Destruction of Tropical Rainforests
In 2012, tropical rainforests held more than 50% of all species of plants and animals that are known to exist on Earth. However, because of huge amounts of greenhouse gases building up in the atmosphere and global warming, droughts would become more frequent. It is predicted that only 18% to 45% of wildlife may exist by 2100.
Melting of Permafrost
Many buildings, particularly those in Russia and China, are constructed on layers of permafrost, relying on this cryotic soil for a solid base. But due to increasing temperatures, permafrost layers will probably thaw, which results in land instability and then possible collapse of high-rise buildings.
Bleaching of Reefs
Increasing cases of reef bleaching, in which corals die with only their calcium skeleton remaining, are already happening these days. The main causes of this bleaching are convergence of disruptions from elevated temperatures in coastal waters, increases in water acidity, changes in salinity and a decline in plankton population, some of which are results of global warming. This situation is alarming, given that reefs are places of high biodiversity that serve as rich habitats for many species of fish that are important in our diet.

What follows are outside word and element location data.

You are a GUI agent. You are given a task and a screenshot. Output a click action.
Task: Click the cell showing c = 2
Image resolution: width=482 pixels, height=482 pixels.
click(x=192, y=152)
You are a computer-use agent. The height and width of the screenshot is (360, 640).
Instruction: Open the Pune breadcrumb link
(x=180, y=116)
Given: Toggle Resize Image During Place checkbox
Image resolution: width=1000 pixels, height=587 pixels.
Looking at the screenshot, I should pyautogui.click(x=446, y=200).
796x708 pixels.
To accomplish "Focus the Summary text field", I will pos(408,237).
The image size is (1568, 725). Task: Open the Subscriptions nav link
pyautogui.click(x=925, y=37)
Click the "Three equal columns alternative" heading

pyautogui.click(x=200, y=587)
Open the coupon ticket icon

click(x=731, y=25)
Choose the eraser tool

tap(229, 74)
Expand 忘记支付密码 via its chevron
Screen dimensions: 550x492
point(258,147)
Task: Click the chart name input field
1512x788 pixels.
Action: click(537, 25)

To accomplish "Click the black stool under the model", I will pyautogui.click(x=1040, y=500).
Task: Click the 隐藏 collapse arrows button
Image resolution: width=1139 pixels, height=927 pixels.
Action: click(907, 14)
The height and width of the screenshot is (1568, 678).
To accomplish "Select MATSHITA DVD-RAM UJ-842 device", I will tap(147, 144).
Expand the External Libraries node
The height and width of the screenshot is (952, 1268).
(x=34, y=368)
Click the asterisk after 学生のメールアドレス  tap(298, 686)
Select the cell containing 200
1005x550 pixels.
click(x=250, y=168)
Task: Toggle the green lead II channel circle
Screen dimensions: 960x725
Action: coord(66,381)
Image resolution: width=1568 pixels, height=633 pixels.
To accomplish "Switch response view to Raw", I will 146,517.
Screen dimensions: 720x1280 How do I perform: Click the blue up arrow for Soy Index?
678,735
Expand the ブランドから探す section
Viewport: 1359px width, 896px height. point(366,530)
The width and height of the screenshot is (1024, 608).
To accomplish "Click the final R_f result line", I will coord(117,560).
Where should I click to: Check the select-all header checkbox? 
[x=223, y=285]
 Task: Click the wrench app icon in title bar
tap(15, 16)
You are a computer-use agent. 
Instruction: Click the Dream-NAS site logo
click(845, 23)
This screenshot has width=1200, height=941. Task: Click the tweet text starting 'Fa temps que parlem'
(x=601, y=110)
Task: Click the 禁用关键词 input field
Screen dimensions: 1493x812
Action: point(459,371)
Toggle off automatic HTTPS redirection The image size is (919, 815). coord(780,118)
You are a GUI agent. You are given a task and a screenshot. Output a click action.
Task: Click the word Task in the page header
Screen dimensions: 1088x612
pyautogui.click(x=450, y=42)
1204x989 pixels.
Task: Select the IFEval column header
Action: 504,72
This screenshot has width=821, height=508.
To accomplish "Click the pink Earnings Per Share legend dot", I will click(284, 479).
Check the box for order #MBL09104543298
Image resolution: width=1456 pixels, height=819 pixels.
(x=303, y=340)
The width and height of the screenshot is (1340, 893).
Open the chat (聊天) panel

Even with just a little increase in temperature, some mid-latitude and semi-arid low-latitude regions can experience increased drought and decreased water availability. What if it is a greater increase? It would mean extreme drought, floods, erosion and a decrease in water quality. Also, rising sea levels will increase groundwater salinity and will decrease availability of freshwater in coastal regions. This will affect hundreds of millions of people and will cause suffering throughout society.
What Can We Do to Help?
Some countries have been doing their part to deal with their extreme air pollution problems, and their efforts to slow down emissions seemed to be working. They are drafting comprehensive climate change bills to reform their energy policies. In China, for example, government officials are considering a carbon tax to greatly reduce carbon dioxide output by 2040. However, this move might not be drastic enough. Recommending a change to the country’s program, A UK study states, “China should cap its coal consumption by 2020 or sooner and take steps to eliminate its use entirely by 2040 … by improving efficiency, taxing coal and focusing on alternative energies such as wind and solar.” This is a tough recommendation to implement, but can be realized with China’s deepest commitment.
Many people do not take the calamities that climate change can bring about seriously. After all, global warming occurs so slowly, causing it to be awfully ignored by the general population. However, we should remember that though the present effects may not seem to be an existing state of affairs, the later—and more harmful—consequences are alarming and really bad news for the environment.